I understand that that energy is required to overcome intermolecular forces holding solute particles together in the crystal, but I don't understand how this relates to lattice energies and respective solubilities in water.
2 Answers
When an ionic compound dissolves in water, the water molecules surround the individual ions. Since water is very polar, when water surrounds an ion there is a decrease in overall energy. However, to pull the ions apart in the first place, there has to be an energy increase to overcome the lattice energy. If the lattice energy (cost) is larger than the energy of solvation of the ions (gain) the compound won't dissociate, and it will be insoluble.
There is a large grey area where lattice energy and solvation energy are close, and for those compounds temperature has a big influence on solubility.

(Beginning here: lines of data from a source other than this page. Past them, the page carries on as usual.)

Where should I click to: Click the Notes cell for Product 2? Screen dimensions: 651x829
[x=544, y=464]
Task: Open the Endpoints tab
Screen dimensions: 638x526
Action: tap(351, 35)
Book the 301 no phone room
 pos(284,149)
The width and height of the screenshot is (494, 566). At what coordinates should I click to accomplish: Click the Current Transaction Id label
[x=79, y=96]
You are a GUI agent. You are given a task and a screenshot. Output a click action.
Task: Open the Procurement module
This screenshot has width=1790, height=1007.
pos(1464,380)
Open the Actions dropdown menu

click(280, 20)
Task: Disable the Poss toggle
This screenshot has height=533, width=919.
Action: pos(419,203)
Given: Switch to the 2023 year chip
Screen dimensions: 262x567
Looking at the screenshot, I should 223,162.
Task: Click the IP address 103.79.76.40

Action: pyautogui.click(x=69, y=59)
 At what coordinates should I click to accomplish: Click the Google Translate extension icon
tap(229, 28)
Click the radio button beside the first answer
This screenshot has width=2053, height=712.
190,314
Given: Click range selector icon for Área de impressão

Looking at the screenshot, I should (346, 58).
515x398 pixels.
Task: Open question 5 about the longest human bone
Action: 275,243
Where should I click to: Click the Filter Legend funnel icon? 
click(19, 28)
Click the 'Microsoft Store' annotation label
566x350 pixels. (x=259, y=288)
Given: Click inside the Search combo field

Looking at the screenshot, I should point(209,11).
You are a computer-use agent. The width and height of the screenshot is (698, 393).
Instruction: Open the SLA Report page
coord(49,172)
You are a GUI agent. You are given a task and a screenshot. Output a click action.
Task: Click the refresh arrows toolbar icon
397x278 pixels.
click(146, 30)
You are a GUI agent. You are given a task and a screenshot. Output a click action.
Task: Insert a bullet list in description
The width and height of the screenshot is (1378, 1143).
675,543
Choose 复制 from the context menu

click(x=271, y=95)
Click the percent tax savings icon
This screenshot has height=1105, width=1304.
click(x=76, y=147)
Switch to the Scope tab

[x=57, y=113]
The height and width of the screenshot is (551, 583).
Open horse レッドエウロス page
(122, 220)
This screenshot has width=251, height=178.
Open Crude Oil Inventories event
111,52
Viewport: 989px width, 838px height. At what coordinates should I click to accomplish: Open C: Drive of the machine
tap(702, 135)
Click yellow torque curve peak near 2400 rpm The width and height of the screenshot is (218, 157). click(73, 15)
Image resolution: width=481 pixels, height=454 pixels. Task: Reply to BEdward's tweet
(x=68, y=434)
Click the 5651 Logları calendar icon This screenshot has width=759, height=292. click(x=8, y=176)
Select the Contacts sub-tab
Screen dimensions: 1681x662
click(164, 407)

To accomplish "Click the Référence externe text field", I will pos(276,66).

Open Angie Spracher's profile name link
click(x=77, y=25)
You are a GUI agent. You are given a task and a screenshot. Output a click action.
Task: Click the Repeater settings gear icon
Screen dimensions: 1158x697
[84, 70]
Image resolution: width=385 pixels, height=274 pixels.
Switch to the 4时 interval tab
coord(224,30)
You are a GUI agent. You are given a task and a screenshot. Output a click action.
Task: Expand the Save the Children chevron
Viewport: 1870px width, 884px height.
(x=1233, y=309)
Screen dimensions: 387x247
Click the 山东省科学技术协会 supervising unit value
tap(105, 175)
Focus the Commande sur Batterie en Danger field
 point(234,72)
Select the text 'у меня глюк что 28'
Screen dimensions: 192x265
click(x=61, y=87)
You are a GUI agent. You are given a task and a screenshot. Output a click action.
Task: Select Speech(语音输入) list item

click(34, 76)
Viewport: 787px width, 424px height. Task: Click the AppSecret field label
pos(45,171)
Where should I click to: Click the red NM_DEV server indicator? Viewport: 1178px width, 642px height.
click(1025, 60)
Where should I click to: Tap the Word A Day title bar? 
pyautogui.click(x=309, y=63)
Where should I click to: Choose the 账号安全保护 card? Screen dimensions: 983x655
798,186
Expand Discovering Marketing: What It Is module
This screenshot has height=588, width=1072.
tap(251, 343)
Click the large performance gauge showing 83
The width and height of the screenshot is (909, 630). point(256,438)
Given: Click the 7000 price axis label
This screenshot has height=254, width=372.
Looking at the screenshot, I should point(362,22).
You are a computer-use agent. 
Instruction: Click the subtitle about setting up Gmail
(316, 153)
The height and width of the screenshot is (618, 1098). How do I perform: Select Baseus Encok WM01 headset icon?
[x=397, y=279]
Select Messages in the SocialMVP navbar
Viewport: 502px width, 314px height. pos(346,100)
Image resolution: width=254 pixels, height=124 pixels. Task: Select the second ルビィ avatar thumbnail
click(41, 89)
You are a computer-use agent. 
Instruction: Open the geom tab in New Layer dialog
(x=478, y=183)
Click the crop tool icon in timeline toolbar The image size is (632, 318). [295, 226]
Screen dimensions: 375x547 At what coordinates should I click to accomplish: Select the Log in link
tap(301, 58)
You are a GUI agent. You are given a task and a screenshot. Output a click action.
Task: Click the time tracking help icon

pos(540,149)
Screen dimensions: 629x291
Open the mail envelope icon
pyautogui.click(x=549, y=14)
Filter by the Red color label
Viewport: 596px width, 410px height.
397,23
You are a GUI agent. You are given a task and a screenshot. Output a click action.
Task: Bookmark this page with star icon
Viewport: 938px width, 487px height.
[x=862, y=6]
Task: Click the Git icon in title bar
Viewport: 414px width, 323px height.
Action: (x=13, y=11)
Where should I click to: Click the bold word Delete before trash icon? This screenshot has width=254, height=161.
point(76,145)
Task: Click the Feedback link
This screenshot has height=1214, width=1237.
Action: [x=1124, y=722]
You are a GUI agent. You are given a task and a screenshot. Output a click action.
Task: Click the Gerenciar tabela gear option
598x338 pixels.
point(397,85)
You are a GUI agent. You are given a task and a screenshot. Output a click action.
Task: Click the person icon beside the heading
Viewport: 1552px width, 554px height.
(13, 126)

You can break the process of dissolution down into sub-processes and use Hess’ law to calculate the overall process’ enthalpy. Specifically, the processes you need to consider are:
- destruction of the lattice, loss of $\Delta_\mathrm{L}H^0$
- solvation of the cation, gain of $\Delta_\mathrm{solv,1}H^0$
- solvation of the anion, gain of $\Delta_\mathrm{solv,2}H^0$
According to Hess’ law, the total enthalpy of dissolution $\Delta_\mathrm{D}H^0$ is thus:
$$\Delta_\mathrm{D}H^0 = \Delta_\mathrm{solv,1}H^0 + \Delta_\mathrm{solv,2}H^0 - \Delta_\mathrm{L}H^0$$
Thus, a higher lattice enthalpy will decrease the value of $\Delta_\mathrm{D}H^0$, i.e. decrease the enthalpy gained from dissolution, i.e. make dissolution ‘harder’.
There is also a kinetic effect associated: even if the overall process is favourable, it may just be a very slow reaction for the lattice to break down. This may initially be perceived as a lower solubility. However, given time (and potentially heat to increase molecular motion), you will arrive at a thermodynamic solubility which will be higher than the initially perceived one.